Spinal 5-HT3 receptor mediates nociceptive effect on central neuropathic pain; possible therapeutic role for tropisetron.

OBJECTIVES

To test the analgesic effect of 5-HT-3 receptor antagonist, tropisetron, in a clip compression injury model of spinal cord pain in rats.

METHODS

Four weeks post compression of the spinal cord at lumbar level, tropisetron was administered intrathecally at 100 μg and 150 μg dosages. Behavioral tests were assessed before administration. Fifteen minutes after injection, behavioral tests were repeated. Randall-Sellitto and plantar test was used for mechanical and thermal hyperalgesia, respectively. Mechanical and cold allodynia were evaluated by Von Frey filament and acetone droplets, respectively. The analgesic effect of tropisetron was compared with intrathecal administration of salicylate.
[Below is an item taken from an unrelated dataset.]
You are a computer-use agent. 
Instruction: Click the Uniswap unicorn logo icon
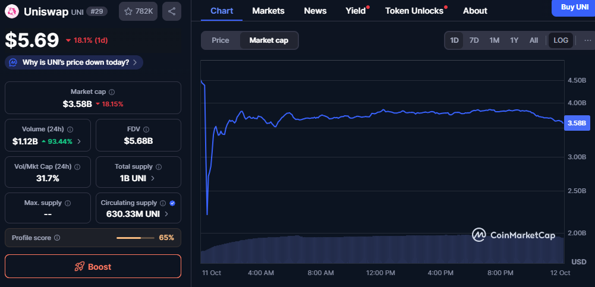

Locomotor score was evaluated by Basso, Beattie and Bresnahan (BBB) test every week after spinal cord injury.

RESULTS

Intrathecal administration of tropisetron, decreased hyperalgesia and mechanical allodynia, but not cold allodynia were observed after compression of the spinal cord.

CONCLUSION

Blockade of 5-HT-3 receptors by tropisetron at the spinal level induces an antinociceptive effect on chronic central neuropathic pain and suggests that this compound may have potential clinical utility for the management of central neuropathic pain, particularly in patients with hyperalgesia and tactile allodynia.